* **Passage**:
-- START --

And yes the booster is the same, the proportioning valve is what changes.



I've replaced a lot of brakes on cars starting with my first car when I was 16. but I have never dealt with any modifications so this is a new area for me. I thought I would share what I'm finding out. Please correct me if I'm wrong but I believe manual drums had a distribution valve, and disc brakes had the proportioning valve to deliver the different pressure front and rear. Here is something I just found:


"Proportioning valves come in all shapes and sizes and vary depending on the car you are working on and any modifications to the braking system.

The first year for disc brakes on GM and Mopar products was 1967 and Ford was 1966. All American cars built prior to this had four wheel drum brakes. Disc brakes were introduced as an option from 1967-1972. Starting in the 1973 model year, front disc brakes were mostly standard and front drums were no longer available. When the disc brakes were developed, so was the dual master cylinders. Therefore, all 1967 and newer cars came with dual master cylinders from the factory. Disc brakes require different line pressures than drums, so the master was divided into two halves to provide pressure to the front and rear separately. This also meant that if a front line blew out, the car would still have pressure to the rear brakes and vice versa.

-- END --

* **Records**:
-- START --

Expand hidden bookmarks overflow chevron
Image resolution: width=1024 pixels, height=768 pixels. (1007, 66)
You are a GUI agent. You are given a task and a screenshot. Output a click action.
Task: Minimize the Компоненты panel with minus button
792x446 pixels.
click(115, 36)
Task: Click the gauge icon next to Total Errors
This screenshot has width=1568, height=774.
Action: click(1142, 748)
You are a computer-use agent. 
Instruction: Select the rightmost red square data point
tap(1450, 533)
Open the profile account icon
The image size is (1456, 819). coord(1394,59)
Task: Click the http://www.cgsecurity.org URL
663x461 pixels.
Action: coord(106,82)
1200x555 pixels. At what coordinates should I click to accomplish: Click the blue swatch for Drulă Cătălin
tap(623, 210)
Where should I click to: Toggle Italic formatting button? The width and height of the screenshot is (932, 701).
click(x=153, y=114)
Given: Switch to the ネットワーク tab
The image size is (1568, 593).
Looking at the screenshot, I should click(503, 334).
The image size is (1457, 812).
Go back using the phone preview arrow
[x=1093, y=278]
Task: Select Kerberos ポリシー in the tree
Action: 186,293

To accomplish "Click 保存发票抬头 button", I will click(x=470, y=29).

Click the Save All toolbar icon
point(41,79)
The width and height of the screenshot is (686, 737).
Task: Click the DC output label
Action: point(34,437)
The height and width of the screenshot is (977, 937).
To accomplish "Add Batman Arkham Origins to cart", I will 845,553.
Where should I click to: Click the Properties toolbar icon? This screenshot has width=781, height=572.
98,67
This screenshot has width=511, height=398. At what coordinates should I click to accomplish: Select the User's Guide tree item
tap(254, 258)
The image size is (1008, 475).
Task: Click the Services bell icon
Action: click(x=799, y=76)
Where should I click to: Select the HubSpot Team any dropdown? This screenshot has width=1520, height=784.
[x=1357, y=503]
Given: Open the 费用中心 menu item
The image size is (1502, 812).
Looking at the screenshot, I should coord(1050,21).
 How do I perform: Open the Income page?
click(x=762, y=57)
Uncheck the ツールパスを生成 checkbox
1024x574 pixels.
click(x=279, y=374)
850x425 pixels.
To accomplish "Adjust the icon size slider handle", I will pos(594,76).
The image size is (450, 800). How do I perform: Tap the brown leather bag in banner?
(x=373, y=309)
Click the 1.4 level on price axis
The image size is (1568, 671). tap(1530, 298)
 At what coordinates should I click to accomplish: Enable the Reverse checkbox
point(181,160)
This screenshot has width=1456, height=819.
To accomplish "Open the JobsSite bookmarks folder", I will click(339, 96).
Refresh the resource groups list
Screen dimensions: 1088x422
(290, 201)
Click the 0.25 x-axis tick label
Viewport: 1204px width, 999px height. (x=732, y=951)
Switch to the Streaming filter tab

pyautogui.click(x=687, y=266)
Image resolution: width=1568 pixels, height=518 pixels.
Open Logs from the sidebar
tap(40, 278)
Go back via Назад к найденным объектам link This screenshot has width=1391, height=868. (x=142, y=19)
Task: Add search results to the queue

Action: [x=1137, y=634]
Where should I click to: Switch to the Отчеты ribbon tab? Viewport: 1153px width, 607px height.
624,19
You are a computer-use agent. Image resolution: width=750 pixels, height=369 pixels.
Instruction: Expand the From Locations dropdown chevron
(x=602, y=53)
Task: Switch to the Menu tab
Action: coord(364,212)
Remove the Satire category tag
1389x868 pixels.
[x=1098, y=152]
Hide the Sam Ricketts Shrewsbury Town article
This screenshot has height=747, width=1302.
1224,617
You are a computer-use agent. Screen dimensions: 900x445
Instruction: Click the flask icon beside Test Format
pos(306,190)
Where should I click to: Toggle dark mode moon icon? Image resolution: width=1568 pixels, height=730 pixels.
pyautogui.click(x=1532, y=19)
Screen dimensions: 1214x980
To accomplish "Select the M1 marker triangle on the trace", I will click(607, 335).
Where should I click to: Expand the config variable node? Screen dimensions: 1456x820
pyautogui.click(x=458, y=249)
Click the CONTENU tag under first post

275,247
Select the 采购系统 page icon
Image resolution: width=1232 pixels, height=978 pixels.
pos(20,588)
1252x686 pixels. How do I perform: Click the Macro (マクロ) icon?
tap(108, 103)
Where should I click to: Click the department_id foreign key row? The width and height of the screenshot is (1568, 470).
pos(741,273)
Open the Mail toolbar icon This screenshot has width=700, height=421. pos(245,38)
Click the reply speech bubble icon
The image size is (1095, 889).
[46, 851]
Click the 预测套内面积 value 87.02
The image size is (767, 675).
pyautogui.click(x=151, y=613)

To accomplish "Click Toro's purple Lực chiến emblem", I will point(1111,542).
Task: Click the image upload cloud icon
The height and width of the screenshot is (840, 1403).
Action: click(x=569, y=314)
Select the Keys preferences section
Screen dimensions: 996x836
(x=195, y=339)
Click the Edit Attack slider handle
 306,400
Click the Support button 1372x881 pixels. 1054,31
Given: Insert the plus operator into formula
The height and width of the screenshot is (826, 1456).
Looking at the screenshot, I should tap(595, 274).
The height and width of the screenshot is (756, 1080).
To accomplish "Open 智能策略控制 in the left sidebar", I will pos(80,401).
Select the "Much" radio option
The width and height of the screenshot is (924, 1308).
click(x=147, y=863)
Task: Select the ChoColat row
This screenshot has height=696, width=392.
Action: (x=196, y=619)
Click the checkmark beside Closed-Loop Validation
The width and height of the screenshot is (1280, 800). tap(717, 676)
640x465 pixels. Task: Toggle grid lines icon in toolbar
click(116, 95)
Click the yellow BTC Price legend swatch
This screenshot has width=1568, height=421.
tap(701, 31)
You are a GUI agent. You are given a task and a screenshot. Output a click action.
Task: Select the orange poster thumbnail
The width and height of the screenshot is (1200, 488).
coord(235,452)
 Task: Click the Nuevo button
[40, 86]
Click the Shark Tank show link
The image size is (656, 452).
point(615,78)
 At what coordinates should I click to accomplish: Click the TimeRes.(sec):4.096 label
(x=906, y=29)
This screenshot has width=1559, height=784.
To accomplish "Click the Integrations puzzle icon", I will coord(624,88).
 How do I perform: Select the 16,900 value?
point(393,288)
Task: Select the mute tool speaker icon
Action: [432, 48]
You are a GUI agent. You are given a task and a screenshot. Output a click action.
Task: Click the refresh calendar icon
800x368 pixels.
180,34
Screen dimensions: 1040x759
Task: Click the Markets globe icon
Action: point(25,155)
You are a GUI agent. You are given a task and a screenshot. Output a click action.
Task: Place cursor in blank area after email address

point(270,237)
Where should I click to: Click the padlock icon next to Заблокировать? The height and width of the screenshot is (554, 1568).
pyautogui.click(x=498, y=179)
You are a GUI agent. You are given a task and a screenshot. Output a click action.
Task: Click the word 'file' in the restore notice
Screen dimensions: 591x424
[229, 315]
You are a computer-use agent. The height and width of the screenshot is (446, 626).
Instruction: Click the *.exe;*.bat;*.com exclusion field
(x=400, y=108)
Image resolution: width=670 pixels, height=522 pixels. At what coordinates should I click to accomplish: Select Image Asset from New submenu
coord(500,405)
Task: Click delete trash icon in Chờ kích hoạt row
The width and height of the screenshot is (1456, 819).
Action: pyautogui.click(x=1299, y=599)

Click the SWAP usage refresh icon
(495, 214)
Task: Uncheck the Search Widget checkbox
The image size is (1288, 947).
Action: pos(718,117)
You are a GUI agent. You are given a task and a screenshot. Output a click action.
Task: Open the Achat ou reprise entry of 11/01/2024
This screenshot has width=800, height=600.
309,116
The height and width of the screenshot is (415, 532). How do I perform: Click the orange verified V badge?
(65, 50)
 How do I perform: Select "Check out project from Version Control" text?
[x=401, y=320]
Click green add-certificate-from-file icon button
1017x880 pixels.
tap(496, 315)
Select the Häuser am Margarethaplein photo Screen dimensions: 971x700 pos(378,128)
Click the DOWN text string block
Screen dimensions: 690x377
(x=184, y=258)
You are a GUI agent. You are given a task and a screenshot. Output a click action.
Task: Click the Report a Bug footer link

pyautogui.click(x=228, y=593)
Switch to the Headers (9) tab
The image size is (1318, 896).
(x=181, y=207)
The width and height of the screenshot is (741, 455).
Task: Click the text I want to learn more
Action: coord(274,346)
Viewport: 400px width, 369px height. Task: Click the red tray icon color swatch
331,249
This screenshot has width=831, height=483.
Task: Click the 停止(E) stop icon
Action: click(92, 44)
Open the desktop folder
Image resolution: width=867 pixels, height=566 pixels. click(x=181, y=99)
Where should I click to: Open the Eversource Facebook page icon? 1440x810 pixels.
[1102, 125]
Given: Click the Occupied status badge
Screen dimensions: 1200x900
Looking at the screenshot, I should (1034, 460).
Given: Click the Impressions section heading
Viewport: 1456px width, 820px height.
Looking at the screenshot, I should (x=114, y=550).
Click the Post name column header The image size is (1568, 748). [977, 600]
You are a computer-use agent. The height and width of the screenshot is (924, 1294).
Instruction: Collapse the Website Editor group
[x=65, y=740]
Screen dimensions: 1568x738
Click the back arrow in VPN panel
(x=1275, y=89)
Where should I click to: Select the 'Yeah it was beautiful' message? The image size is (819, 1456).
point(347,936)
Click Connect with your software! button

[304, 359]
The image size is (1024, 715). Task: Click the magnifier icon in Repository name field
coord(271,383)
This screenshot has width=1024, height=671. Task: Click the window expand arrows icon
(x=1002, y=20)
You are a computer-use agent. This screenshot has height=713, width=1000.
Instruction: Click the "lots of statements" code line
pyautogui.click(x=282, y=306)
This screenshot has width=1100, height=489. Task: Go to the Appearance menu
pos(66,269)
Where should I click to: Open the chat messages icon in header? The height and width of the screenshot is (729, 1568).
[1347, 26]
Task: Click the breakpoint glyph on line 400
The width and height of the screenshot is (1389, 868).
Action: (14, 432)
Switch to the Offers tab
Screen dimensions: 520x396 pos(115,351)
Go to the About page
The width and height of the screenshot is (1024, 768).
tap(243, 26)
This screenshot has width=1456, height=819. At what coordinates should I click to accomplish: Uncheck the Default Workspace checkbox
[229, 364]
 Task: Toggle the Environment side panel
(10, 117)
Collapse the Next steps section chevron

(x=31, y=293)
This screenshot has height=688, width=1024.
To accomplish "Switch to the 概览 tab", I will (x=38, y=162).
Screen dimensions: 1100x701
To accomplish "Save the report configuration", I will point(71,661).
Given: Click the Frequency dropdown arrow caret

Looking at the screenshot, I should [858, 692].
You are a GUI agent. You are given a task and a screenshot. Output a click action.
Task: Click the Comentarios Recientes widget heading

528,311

-- END --

* **Short problem**: Copy out the brake valve passage from the top of the page in full, reproducing every word and mark without change.

* **Answer in full**:
And yes the booster is the same, the proportioning valve is what changes.



I've replaced a lot of brakes on cars starting with my first car when I was 16. but I have never dealt with any modifications so this is a new area for me. I thought I would share what I'm finding out. Please correct me if I'm wrong but I believe manual drums had a distribution valve, and disc brakes had the proportioning valve to deliver the different pressure front and rear. Here is something I just found:


"Proportioning valves come in all shapes and sizes and vary depending on the car you are working on and any modifications to the braking system.

The first year for disc brakes on GM and Mopar products was 1967 and Ford was 1966. All American cars built prior to this had four wheel drum brakes. Disc brakes were introduced as an option from 1967-1972. Starting in the 1973 model year, front disc brakes were mostly standard and front drums were no longer available. When the disc brakes were developed, so was the dual master cylinders. Therefore, all 1967 and newer cars came with dual master cylinders from the factory. Disc brakes require different line pressures than drums, so the master was divided into two halves to provide pressure to the front and rear separately. This also meant that if a front line blew out, the car would still have pressure to the rear brakes and vice versa.